▶ [Records supplied]

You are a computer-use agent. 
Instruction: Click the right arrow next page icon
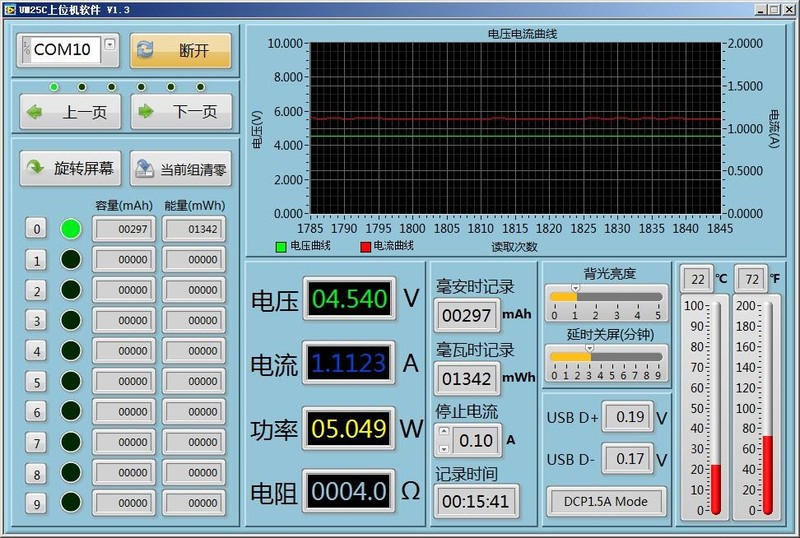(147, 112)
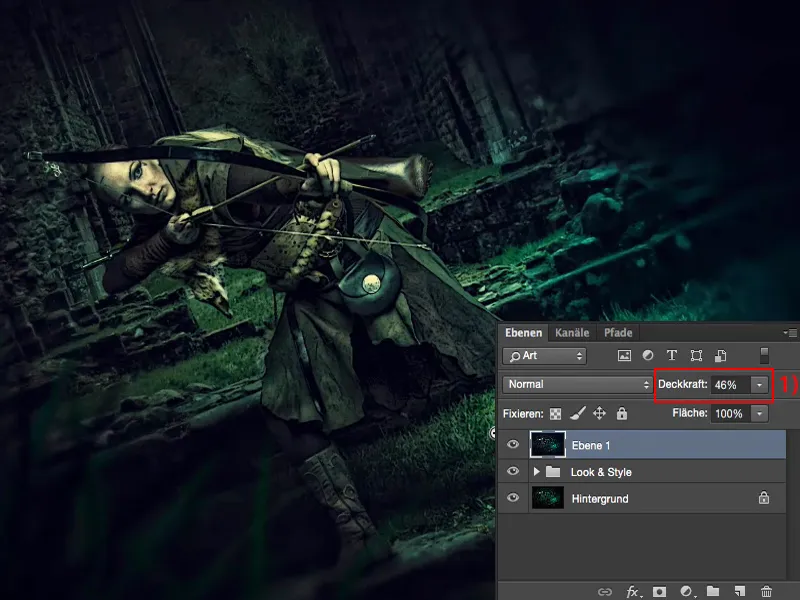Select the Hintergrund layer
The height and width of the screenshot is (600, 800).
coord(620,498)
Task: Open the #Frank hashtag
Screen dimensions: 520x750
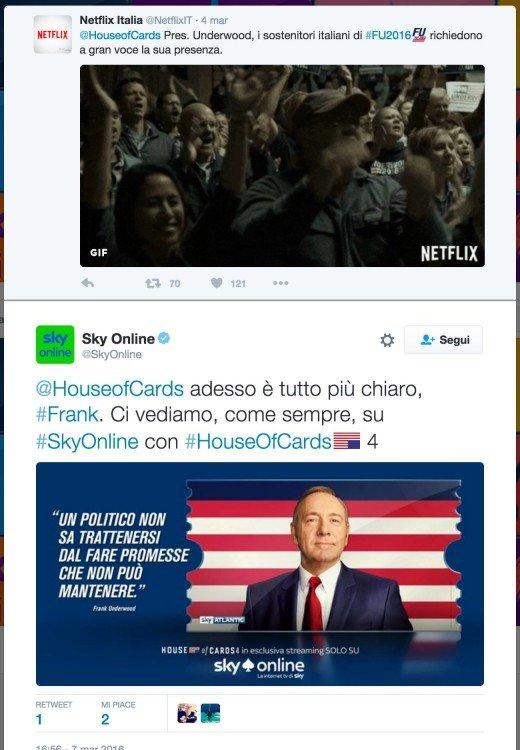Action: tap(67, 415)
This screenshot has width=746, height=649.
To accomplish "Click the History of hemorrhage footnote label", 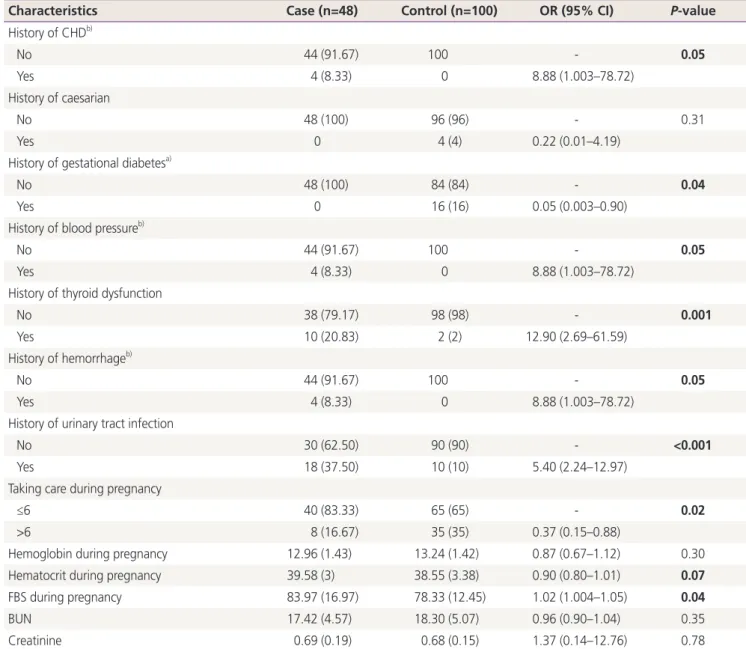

▶ [What to do]
Your answer should be an exact copy of the entries above, with no images included.

▶ [Task output]
You are a computer-use agent. 
Instruction: Click the right arrow next page icon
(147, 112)
Select the Hintergrund layer
The height and width of the screenshot is (600, 800).
coord(620,498)
Task: Open the #Frank hashtag
Screen dimensions: 520x750
Action: tap(67, 415)
This screenshot has width=746, height=649.
To accomplish "Click the History of hemorrhage footnote label", 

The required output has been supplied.